▶ _DATA EXTRACT_:
════
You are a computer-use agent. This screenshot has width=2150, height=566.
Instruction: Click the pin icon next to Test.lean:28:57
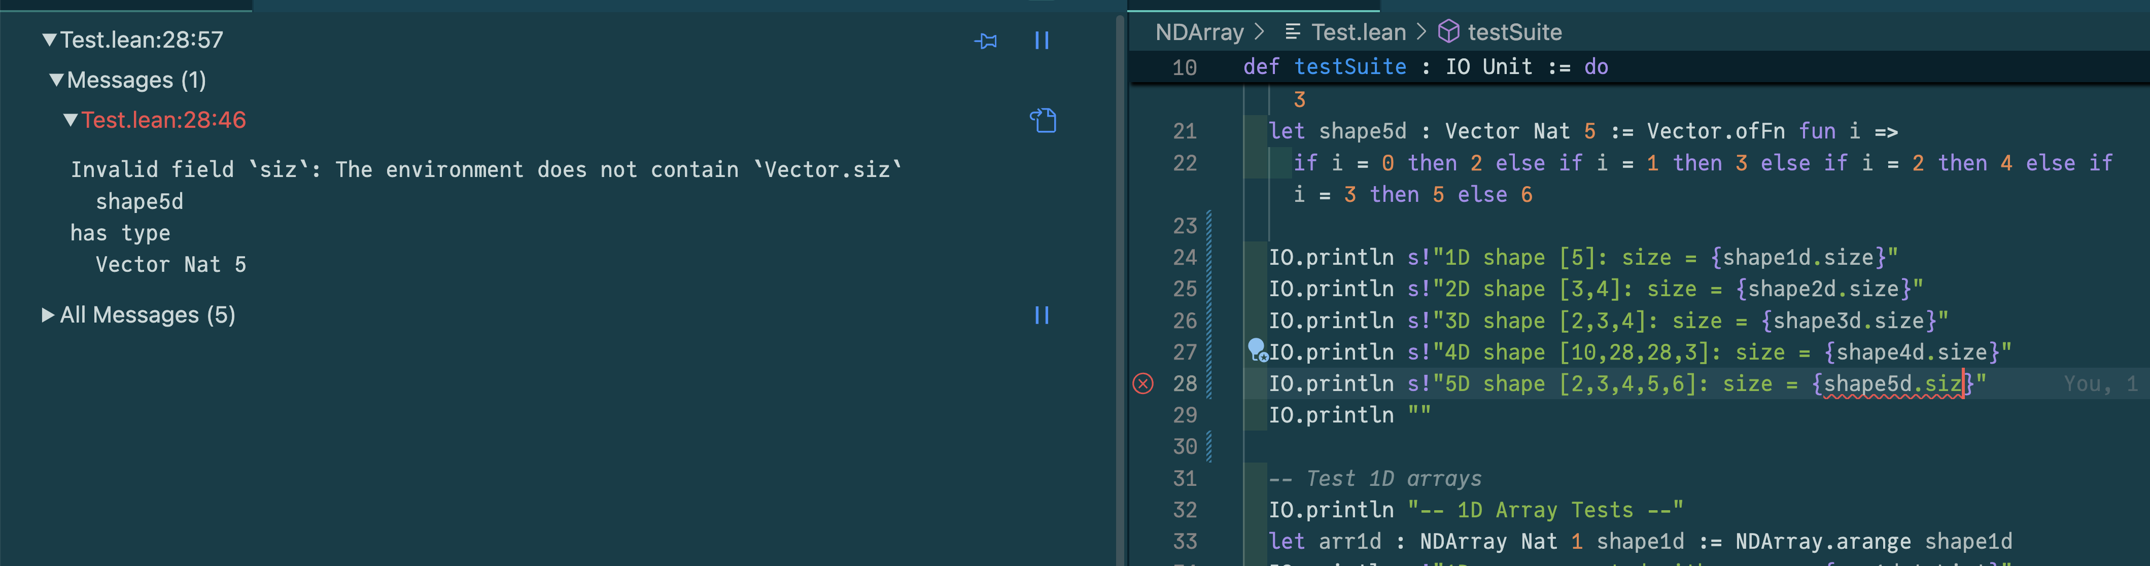click(x=986, y=41)
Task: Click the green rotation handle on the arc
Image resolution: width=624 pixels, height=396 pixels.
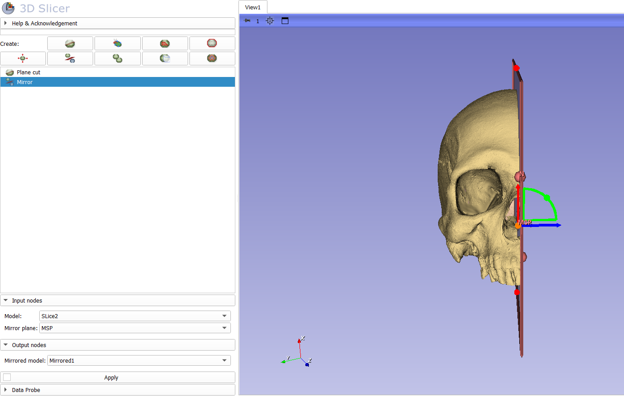Action: 547,198
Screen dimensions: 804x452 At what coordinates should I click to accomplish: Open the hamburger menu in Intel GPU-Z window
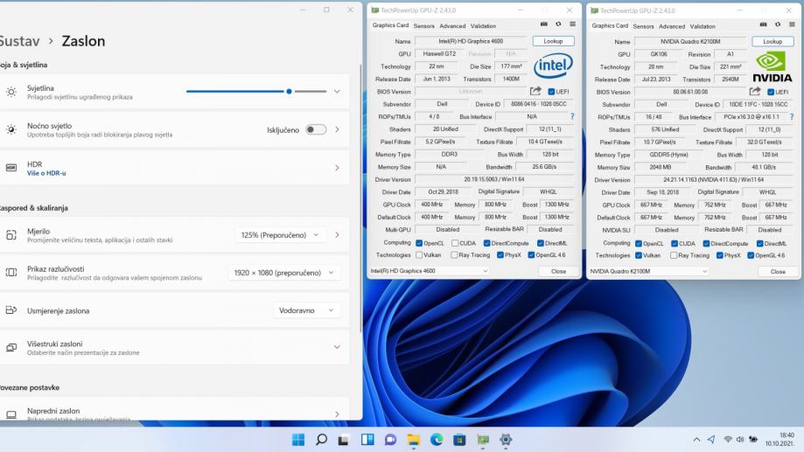(x=571, y=25)
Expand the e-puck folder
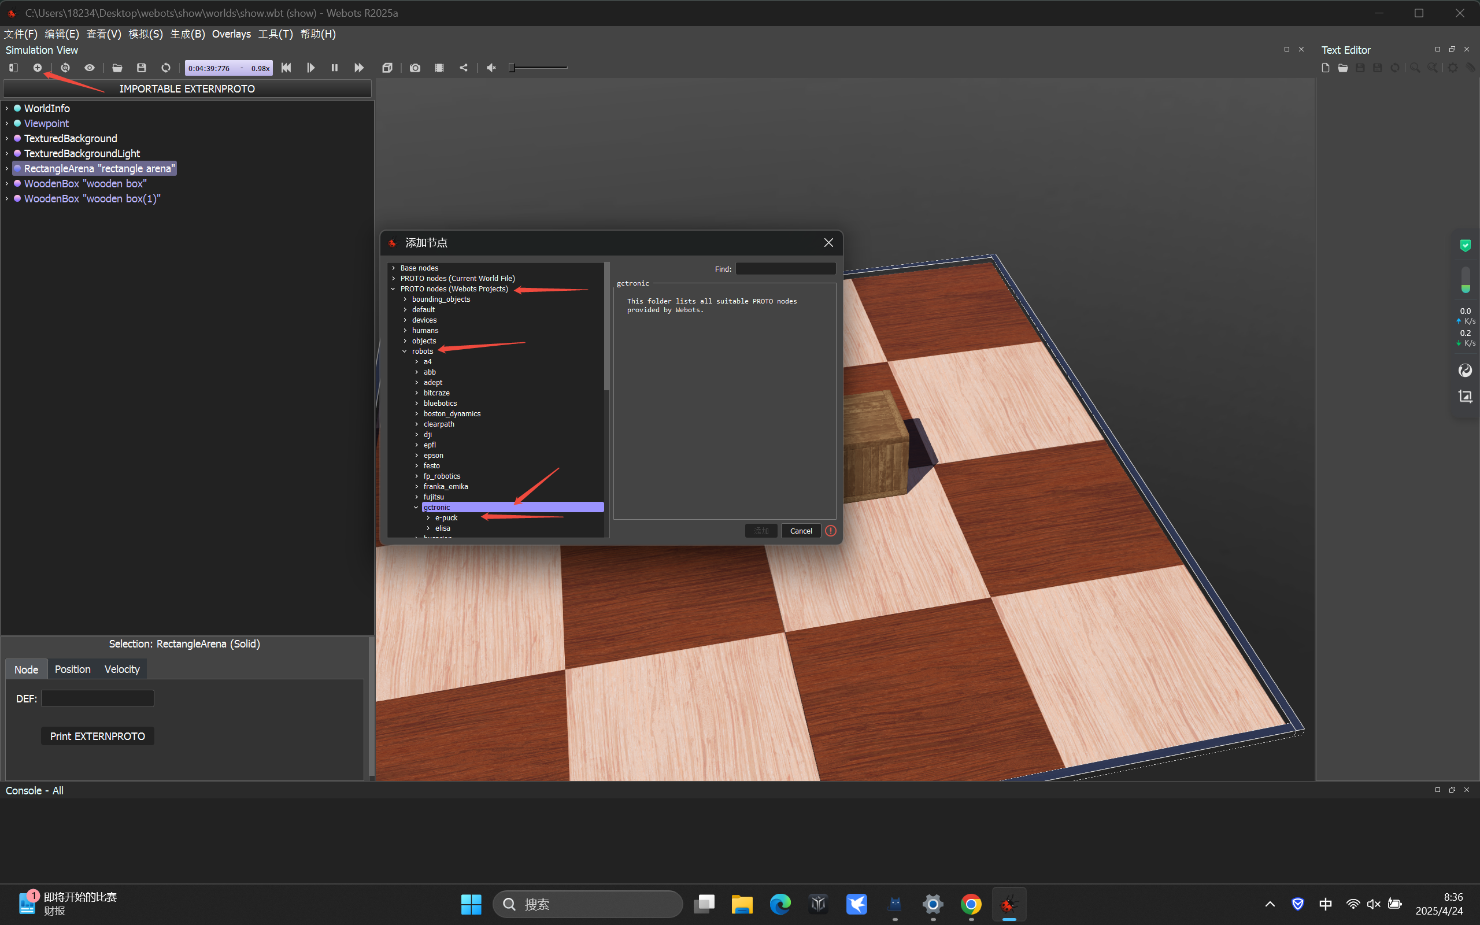 tap(428, 518)
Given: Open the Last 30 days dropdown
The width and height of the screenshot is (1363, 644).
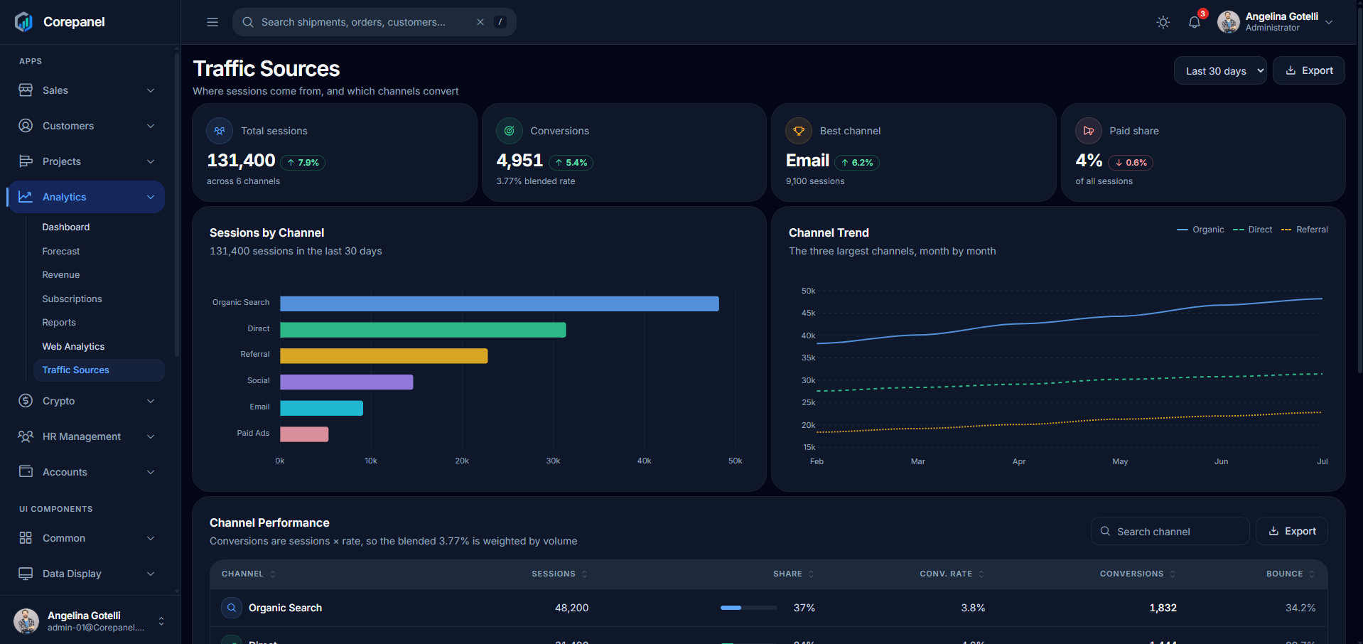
════
Reproduce every one of the entries above word for word, leaving out the pictures.

You are a computer-use agent. This screenshot has width=2150, height=566.
Instruction: Click the pin icon next to Test.lean:28:57
click(x=986, y=41)
Task: Click the green rotation handle on the arc
Image resolution: width=624 pixels, height=396 pixels.
Action: 547,198
Screen dimensions: 804x452 At what coordinates should I click to accomplish: Open the hamburger menu in Intel GPU-Z window
(x=571, y=25)
Expand the e-puck folder
 tap(428, 518)
Given: Open the Last 30 days dropdown
The width and height of the screenshot is (1363, 644).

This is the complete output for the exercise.